Trusts & Estates Outline

Wealth Transfer Upon Death

I. Probate Property – Property that is passed under the decedent’s will or by intestacy
A. Probate property includes all assets owned by the deceased in the deceased’s own name at death and that have no expressly named beneficiaries, including mutual funds and stocks in decedent’s name, personally held property such as automobile or cash, or real property.
B. Probate is the default – Probate can be avoided by having some of the property transferred when the person is alive or making the property nonprobate
C. Functions of Probate:
1. Transfers title– evidence of transfer to new owner by a probated will or decree of intestate succession
2. Protects creditors – requires that debts are paid
3. Distributes property – makes sure intended beneficiaries get the remaining property
D. Disadvantages of Probate:
1. Costly – process is costly due to probate court fees, personal representative’s fees, attorney’s fees, and miscellaneous other fees that may be applicable. The estate is also subject to federal estate and gift taxes.
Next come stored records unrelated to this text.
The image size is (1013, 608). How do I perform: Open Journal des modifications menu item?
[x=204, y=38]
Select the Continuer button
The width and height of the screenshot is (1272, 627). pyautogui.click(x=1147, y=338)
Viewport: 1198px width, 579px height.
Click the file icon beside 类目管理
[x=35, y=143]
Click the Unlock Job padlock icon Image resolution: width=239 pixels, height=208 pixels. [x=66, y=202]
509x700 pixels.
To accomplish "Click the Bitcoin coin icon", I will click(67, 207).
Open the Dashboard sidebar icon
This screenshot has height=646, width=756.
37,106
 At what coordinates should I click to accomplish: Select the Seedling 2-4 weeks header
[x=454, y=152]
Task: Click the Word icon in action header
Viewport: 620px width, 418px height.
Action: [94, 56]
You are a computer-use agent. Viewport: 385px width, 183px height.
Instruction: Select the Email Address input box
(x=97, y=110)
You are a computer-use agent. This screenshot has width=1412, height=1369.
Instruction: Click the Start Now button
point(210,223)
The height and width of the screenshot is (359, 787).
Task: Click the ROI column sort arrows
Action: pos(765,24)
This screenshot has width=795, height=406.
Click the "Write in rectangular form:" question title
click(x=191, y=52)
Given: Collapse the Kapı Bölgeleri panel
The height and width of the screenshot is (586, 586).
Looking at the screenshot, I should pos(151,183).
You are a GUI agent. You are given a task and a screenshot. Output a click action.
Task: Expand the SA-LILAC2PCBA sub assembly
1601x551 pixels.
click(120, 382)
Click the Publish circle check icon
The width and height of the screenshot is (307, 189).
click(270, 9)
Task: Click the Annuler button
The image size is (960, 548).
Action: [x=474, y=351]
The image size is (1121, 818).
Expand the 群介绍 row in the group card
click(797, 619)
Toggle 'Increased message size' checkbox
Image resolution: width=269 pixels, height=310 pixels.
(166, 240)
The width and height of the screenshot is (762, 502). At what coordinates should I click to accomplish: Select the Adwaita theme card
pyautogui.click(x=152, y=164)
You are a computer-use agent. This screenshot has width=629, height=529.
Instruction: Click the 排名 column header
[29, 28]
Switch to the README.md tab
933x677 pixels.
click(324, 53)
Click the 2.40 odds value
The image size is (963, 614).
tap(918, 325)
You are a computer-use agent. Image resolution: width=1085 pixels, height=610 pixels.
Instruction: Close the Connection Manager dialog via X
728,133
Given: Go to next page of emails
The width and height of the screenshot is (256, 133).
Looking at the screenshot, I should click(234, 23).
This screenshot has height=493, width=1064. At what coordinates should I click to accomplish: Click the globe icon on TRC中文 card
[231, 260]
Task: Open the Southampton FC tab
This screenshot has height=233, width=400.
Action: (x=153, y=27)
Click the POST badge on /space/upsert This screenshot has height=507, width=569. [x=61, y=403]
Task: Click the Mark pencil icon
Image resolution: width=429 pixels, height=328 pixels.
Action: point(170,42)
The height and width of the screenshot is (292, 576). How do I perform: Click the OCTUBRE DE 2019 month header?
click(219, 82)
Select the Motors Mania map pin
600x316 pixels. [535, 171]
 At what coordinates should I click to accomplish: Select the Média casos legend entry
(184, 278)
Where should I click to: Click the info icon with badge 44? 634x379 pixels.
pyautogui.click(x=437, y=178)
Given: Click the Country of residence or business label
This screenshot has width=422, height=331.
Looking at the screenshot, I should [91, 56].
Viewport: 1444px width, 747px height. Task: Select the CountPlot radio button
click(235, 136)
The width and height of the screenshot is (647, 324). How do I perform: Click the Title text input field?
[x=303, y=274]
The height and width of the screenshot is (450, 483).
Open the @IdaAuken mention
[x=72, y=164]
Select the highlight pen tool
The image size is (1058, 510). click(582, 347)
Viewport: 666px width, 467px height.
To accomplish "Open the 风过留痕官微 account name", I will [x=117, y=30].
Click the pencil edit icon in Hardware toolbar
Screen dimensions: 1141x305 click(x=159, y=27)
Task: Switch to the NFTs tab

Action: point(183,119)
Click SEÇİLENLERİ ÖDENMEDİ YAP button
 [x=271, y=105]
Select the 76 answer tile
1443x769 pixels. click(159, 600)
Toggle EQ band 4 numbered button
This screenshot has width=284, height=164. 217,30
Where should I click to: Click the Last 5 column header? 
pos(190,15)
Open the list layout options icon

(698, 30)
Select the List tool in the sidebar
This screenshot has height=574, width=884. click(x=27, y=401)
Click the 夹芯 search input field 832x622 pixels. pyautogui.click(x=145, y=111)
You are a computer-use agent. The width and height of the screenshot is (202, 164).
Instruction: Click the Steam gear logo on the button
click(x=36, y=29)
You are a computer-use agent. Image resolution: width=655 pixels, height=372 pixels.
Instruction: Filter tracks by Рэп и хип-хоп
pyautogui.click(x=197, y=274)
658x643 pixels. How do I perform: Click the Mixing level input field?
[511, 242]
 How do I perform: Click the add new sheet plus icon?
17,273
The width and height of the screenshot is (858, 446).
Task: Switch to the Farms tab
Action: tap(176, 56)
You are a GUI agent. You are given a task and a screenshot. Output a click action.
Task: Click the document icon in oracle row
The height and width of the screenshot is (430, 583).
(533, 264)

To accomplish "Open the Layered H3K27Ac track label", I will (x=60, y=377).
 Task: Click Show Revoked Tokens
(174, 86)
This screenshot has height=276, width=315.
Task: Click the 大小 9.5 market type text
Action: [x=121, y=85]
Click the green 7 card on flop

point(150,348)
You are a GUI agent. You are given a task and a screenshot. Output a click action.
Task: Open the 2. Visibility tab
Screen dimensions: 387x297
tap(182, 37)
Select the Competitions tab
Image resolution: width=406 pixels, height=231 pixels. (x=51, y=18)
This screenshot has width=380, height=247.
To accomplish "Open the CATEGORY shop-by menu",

i. Federal estate tax – the amount of property that can be passed free of any federal estate tax is $3.5 million ($7 million for couple) and above.
ii. Gift tax – captures transfer during life; focuses on inter vivos transfers that lack consideration. The tax is imposed where a donor makes a taxable gift.
iii. Note: Transfers to spouse or to charity/foundation can qualify for federal estate and gift tax deductions.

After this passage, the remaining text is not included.